Switch Language
Toggle Theme

Docker Volume Backup and Migration Guide: 3 Methods Explained

Docker volume backup and migration illustration

Last year on Singles’ Day, our company decided to migrate servers from Alibaba Cloud to Tencent Cloud. My boss suddenly approached me: “What about the database data in Docker?” To be honest, my heart sank—I had a PostgreSQL container running for half a year with several GBs of user data, and I’d never backed it up.

That night I frantically searched for Docker backup methods, reading countless tutorials. docker cp, tar packaging, something called docker-volume-backup… The more I read, the more confused I got. Every method looked right, but I didn’t know which one to use, and I didn’t dare try them in production. My biggest fear was backing up while the database was writing data, ending up with a corrupted backup file.

After hitting a few bumps, I finally figured it out. Docker data backup isn’t that complicated—the key is knowing which method fits your scenario. In this article, I’ll talk about three mainstream backup methods, explaining when to use each one, how to use it, and what pitfalls to avoid. After reading this, you’ll know how to create a reliable backup for your Docker applications.

Why Docker Data Backup Matters

Understanding Docker Data Storage

Many people don’t pay much attention to data storage when they first start with Docker. Containers start up and work, data gets stored—seems fine. But here’s what many people overlook: containers themselves are temporary.

If you write data directly in a container, the next time you restart the container or update the image, the data’s gone. That’s why Docker provides two ways to persist data:

  • Volume: Docker-managed storage area, data saved in /var/lib/docker/volumes/. This is the officially recommended approach—Docker handles permissions and lifecycle for you.
  • Bind Mount: Directly mount a host directory into the container. For example, mounting /home/user/data to container’s /data keeps your data in a familiar place, and you can backup with a simple cp.

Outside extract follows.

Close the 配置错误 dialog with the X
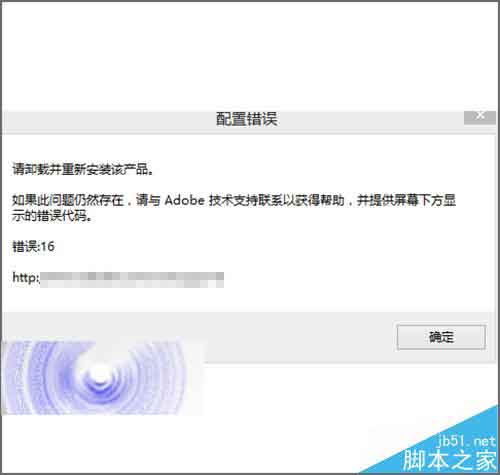Screen dimensions: 500x475 click(x=480, y=118)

What data should you backup? My recommendations:

  • Database files (PostgreSQL, MySQL, MongoDB data directories)
  • User-uploaded files (avatars, documents, images)
  • Configuration files (most configs can be rebuilt, but backup sensitive ones to be safe)
  • Log files (if you need to analyze historical logs)

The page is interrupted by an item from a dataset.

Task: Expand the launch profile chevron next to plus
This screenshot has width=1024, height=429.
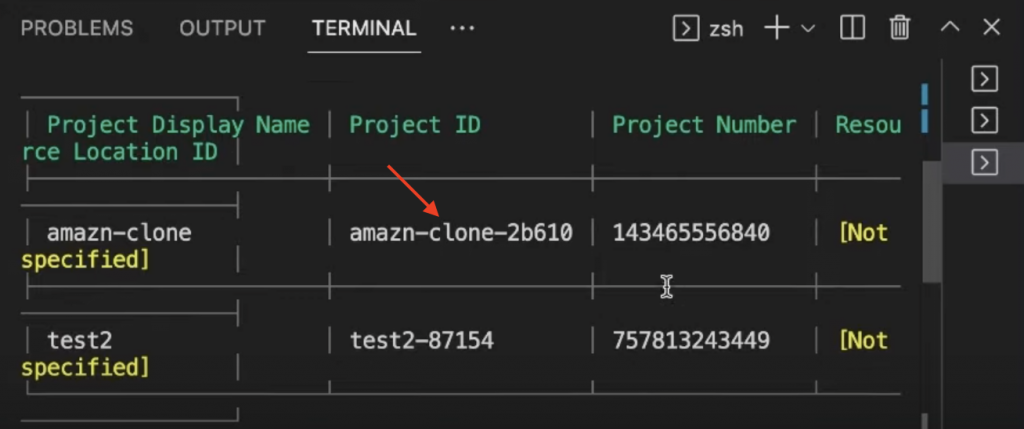Action: (808, 28)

Common Data Loss Scenarios

Data loss incidents I’ve seen or heard about mostly fall into these categories:

Accidental container deletion. This is the most common. You want to delete a test container, but one docker rm -v command deletes the data volume too. That -v flag is the culprit—it removes associated anonymous volumes. When I first used it, I didn’t know this, and wiped out my test environment database.

Disk failure. The server runs for two or three years, then suddenly the disk’s SMART alarm goes off, time to replace it. The data’s still readable, but that nerve-wracking feeling isn’t pleasant. If you had regular backups, even if the disk fails, swap in a new one, restore, and you’re back up in minutes.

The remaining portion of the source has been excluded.